**Try it**
Write the entries below out again exactly, but skip the pictures.

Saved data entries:
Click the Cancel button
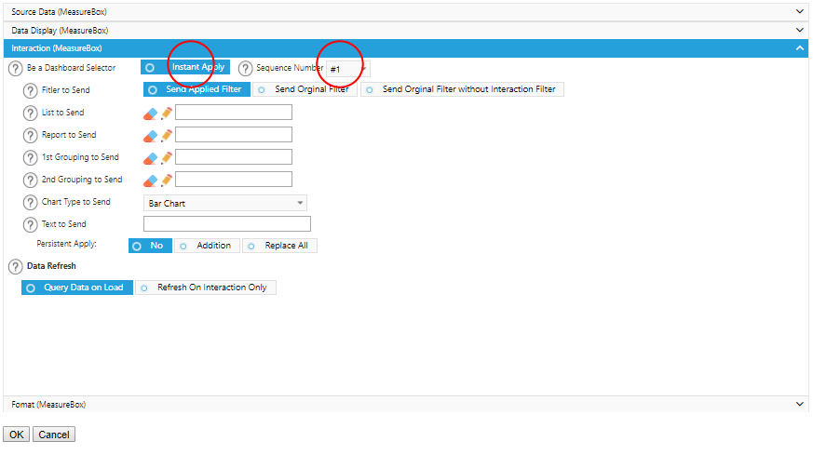Screen dimensions: 813x455 pos(54,435)

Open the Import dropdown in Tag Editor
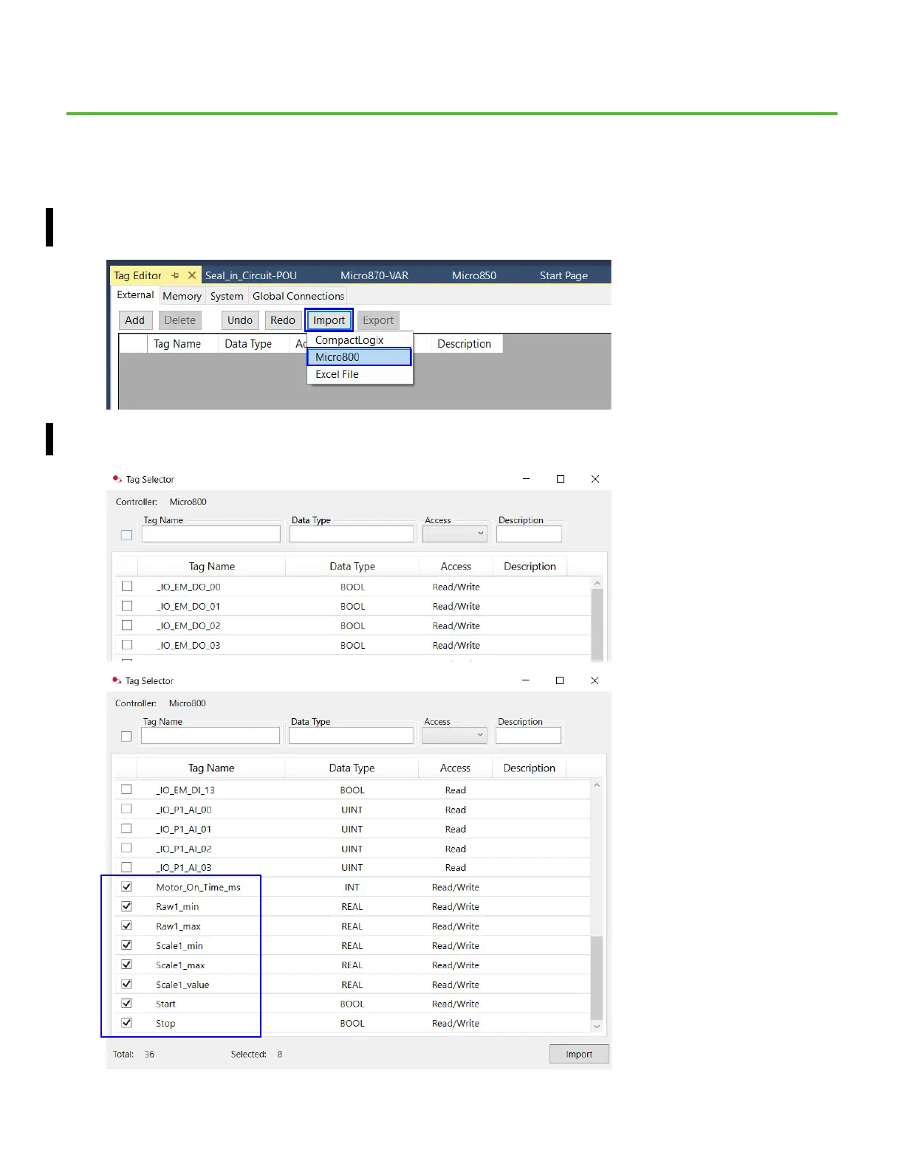[329, 320]
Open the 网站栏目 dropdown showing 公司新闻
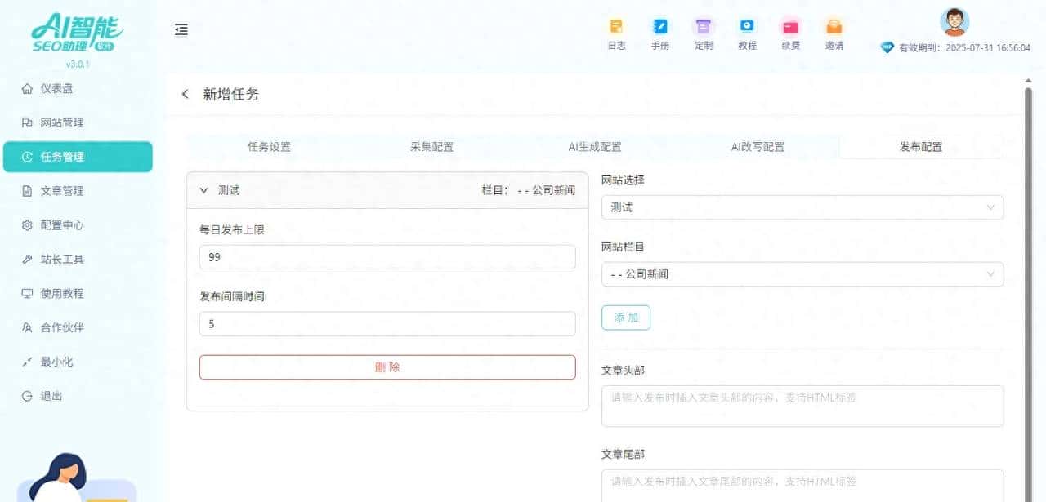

**Task response**
Click the Cancel button
Screen dimensions: 813x455 pos(54,435)

Open the Import dropdown in Tag Editor
[329, 320]
Open the 网站栏目 dropdown showing 公司新闻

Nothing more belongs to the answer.